Posted on: Thursday, 15 September 2005, 20:46 CDT

By Brian Rhoads and Teruaki Ueno

BEIJING (Reuters) - Talks on ending North Korea's nuclear program were in disarray on Friday as a stand-off over Pyongyang's demand for a light-water reactor was exacerbated by its threat to boost weapons production.

As delegations gathered for a fourth day of talks, the United States said the North's demand was holding up an end to a three-year crisis that would allow aid and security guarantees for the impoverished state if it abandoned all nuclear programs.

"We are at a bit of a stand-off at this point.
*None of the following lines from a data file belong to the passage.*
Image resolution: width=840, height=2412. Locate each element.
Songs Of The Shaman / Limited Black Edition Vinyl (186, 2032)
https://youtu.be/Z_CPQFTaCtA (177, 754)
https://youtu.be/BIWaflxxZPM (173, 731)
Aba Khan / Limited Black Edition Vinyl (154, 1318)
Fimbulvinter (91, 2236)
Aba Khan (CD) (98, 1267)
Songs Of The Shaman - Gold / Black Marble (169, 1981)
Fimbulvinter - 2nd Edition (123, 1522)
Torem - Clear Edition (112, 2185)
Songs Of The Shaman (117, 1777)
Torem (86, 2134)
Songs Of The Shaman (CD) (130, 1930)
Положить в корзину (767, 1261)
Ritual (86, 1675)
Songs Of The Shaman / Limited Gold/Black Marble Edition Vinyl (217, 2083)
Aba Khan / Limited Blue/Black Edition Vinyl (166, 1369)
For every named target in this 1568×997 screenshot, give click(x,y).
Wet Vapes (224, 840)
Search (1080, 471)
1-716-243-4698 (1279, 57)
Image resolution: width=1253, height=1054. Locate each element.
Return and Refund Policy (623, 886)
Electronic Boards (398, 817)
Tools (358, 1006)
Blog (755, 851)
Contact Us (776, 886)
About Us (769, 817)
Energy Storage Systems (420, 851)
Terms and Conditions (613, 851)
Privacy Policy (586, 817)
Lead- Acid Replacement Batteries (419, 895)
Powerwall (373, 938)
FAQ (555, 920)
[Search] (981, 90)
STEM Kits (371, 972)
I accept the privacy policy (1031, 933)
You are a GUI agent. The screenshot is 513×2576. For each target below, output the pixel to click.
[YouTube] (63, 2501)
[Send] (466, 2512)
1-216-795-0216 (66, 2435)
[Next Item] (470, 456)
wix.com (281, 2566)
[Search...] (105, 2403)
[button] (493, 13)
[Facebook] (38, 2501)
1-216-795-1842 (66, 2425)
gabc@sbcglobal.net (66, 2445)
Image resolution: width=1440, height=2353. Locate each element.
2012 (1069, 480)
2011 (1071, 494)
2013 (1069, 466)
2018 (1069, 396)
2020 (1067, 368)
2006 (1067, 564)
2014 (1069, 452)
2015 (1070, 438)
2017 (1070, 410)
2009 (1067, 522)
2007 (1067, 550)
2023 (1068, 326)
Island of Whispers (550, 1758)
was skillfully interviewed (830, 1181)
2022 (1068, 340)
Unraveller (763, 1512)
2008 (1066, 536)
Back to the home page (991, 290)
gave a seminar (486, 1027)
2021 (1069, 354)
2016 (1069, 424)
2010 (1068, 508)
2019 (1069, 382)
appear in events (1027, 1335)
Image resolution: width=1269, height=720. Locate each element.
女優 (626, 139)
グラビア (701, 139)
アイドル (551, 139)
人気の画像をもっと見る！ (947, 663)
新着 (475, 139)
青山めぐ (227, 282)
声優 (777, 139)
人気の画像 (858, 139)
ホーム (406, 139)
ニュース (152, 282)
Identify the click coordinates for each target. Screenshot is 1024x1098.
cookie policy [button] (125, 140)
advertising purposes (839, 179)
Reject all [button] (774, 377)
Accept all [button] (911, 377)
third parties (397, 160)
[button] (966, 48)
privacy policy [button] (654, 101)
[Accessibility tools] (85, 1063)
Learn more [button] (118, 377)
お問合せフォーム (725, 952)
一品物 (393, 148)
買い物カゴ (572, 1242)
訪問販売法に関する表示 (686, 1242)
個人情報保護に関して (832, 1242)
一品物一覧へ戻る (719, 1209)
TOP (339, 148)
We have to see how this plays out," chief U.S. negotiator Christopher Hill told reporters in Beijing, where North and South Korea, the United States, Japan, Russia and China are meeting.

"I want to stress that we all want to resolve this through a diplomatic way. (North Korea), not for the first time, has chosen to isolate itself," Hill said.

Failure to reach an accord at the Beijing talks could prompt Washington to take the issue to the U.N. Security Council and press for sanctions. China opposes such a move, and North Korea has said sanctions would be tantamount to war.

The North is standing firm on its demand for light-water reactors, which generate electricity but are unsuitable for making nuclear arms.

"The issue of a light-water reactor is one that's related to the political commitment by the United States to clear its hostility against us and to peacefully co-exist," a spokesman for the North Korean delegation told reporters.

"We are demanding something specific, not an empty right to peaceful nuclear activities. All the countries have expressed understanding of our position, but only the United States is adamantly against it."

South Korea has said it would not be opposed in principle to Pyongyang having a civilian atomic energy program in future.

NUCLEAR WEAPONS

Japan's Kyodo news agency quoted sources at talks as saying North Korea has indicated it will "keep boosting production" of nuclear weapons if it is not given a light-water nuclear reactor.

Kyodo said that according to the sources, North Korea told the U.S. and Japanese delegations to the talks in Beijing: "As long as our concerns about the light-water reactors are not fulfilled, we cannot abandon nuclear weapons."

Apart from raising the stakes with hints on boosting weapons production, North Korea also indicated it was proceeding with the processing of spent fuel rods into plutonium, Kyodo said.

U.S. intelligence estimates that Pyongyang has already produced enough bomb-grade plutonium fuel from a five-megawatt reactor shut down in 1994 to make nine or more nuclear weapons.

Washington says Pyongyang, once branded as part of an "axis of evil" along with Iran and Saddam Hussein's Iraq, must end all nuclear programs verifiably and irreversibly.

It says the North can then expect aid and security guarantees, but Pyongyang wants the aid and guarantees first.

Washington has urged North Korea to focus on a draft joint statement that sets out the principle of a nuclear-free Korean peninsula and contains a South Korean offer to supply the North with electricity roughly equivalent to Pyongyang's total output.

"We have a pretty good deal on the table," Hill said.

The latest talks resumed on Tuesday, five weeks after a marathon 13-day session at which the six countries failed to reach agreement even on a statement of basic principles. Negotiations first began in 2003.

The stand-off began in October 2002 when Washington said Pyongyang had admitted to a secret program to enrich uranium, used to make nuclear weapons, in violation of a 1994 agreement.

North Korea denied the charge at the time, and responded by throwing out U.N. weapons inspectors at the end of 2002 and withdrawing from the Non-Proliferation Treaty in January 2003.

Last February, the North said it had nuclear bombs.